Below are the entries. Transcribe exactly the lines from the one with "Given: Open Quality Control View Details" through the one with "This screenshot has width=1456, height=819.", ends included, and leave out all others.

*DATASET RECORDS:*

BEGIN

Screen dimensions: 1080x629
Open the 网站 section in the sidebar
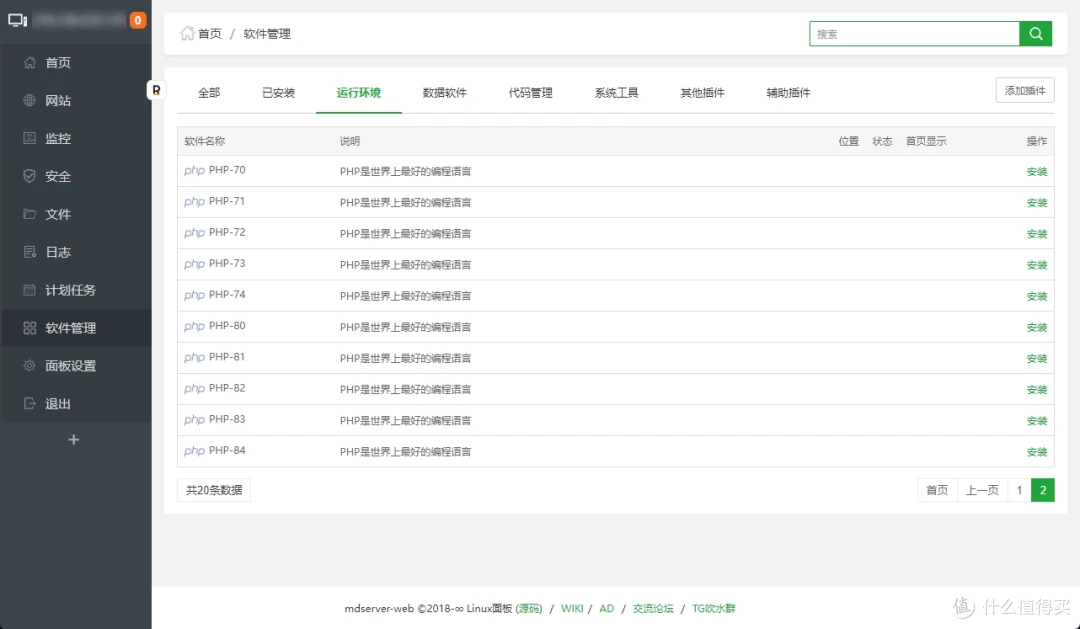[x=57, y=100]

END
BEGIN

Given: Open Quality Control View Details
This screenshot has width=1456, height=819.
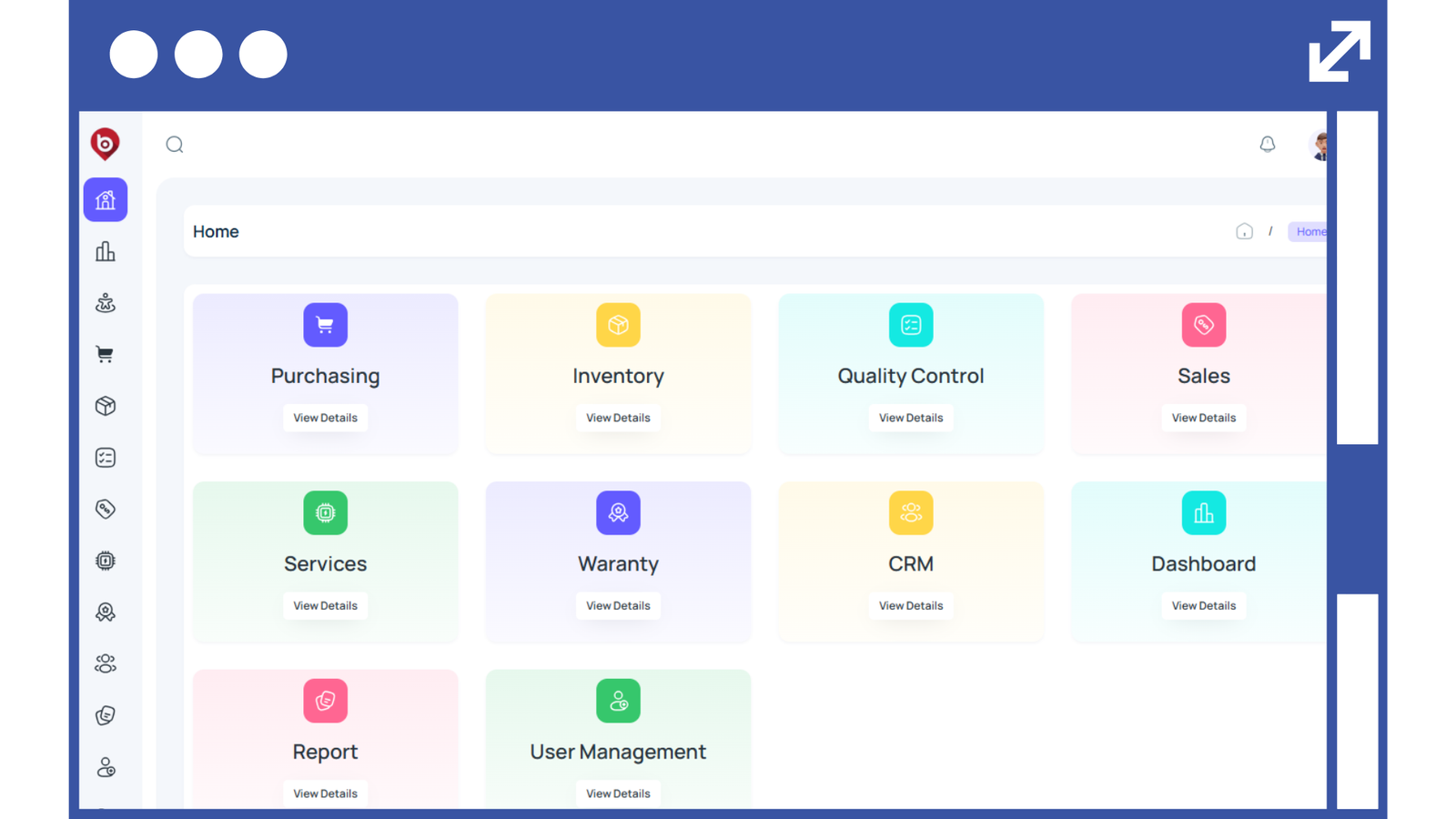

END
BEGIN

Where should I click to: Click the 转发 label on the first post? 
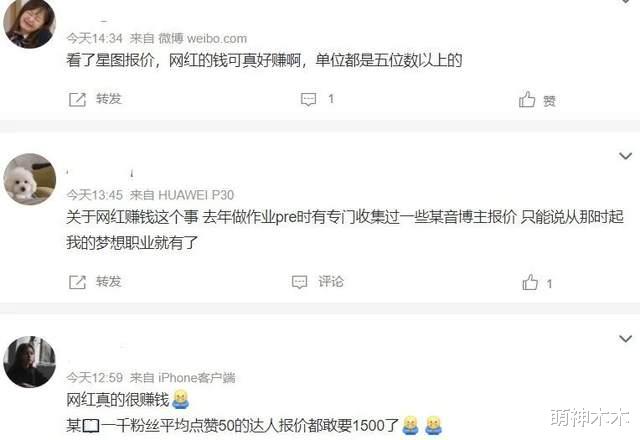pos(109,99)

END

*WORKED SOLUTION:*
Given: Open Quality Control View Details
This screenshot has width=1456, height=819.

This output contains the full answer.